All 50 U.S. states have laws against the abuse of animals, the appeals court said, but “a depiction of animal cruelty” is protected by the First Amendment.

The ruling overturns a Virginia man’s conviction, the nation’s first under the law. Robert J. Stevens of Pittsville, Va., advertised and sold two videos of pit bulls fighting each other and a third showing the pit bulls attacking hogs and wild boars.

He sold the videos to prosecutors in Pittsburgh, was prosecuted, convicted and given three years in prison.

In Friday’s decision, the appeals court in Philadelphia, by a 10-3 vote, said it was not prepared to recognize a new category of speech that is unprotected by the First Amendment.

Acts of cruelty to animals “warrant strong legal sanctions,” the appeals court said, but it ruled unconstitutional the effort to criminalize for-profit depictions of animal cruelty.

Congress passed the law in 1999 in hopes of stamping out the trade in animal-cruelty videos. Because the videos rarely showed persons who could be identified, state prosecutors often could not prove where the videos were made.

The law also was designed to stop so-called “crush videos.” According to a congressional report cited by the court, these were said to be “depictions of women inflicting torture (on animals) with their bare feet or while wearing high-heeled shoes. The cries and squeals of the animals, obviously in great pain, can also be heard in the videos.”

The law itself spoke broadly. It called for up to five years in prison for anyone who “creates, sells or possesses a depiction of animal cruelty” for the purpose of making money. This includes the showing of a “living animal” being “maimed, mutilated, tortured, wounded or killed.”

Usually, videos and photographs are protected as free speech, even if they show illegal or abhorrent conduct. But in 1982, the Supreme Court made an exception for child pornography. It ruled that sexual depictions of children could be prosecuted as a crime, despite the First Amendment. This was the only way to stamp out such abuse of children, the high court said.

Government lawyers said the animal-cruelty law should be upheld on the same basis.
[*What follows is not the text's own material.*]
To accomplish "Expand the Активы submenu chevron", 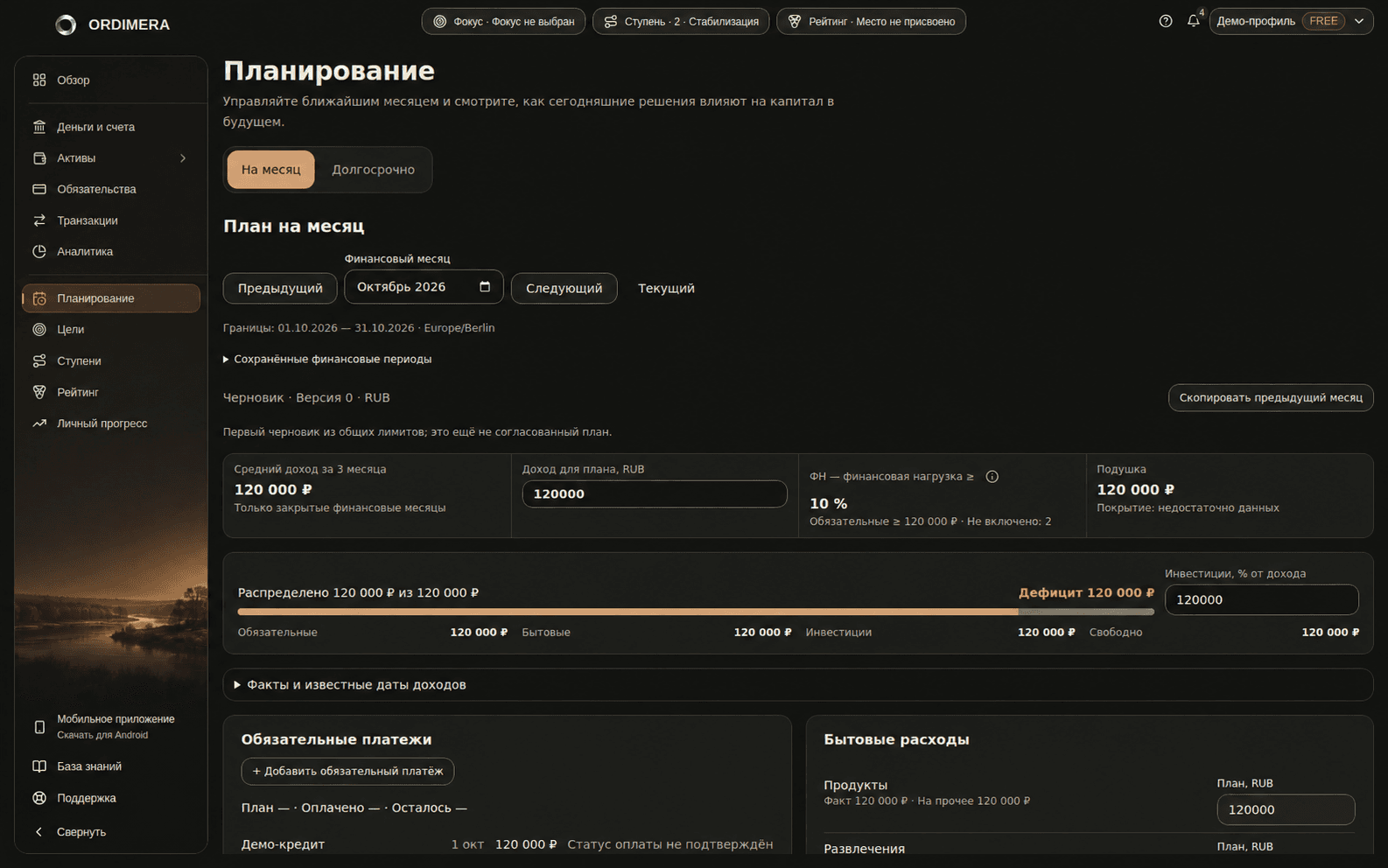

It was needed to stop the abuse of animals for profit, they said.

The appeals court disagreed, however. “Preventing cruelty to animals, although an exceedingly worthy goal, simply does not implicate interests of the same magnitude as protecting children from physical and psychological harm,” wrote Judge Brooks Smith of the 3rd U.S. Circuit Court of Appeals.

The three dissenters said the law should have been upheld so as to help in “protecting animals from wanton acts of cruelty.”

The Justice Department had no reaction Friday to the ruling. Normally, however, the government appeals to the Supreme Court when a federal law is struck down as unconstitutional.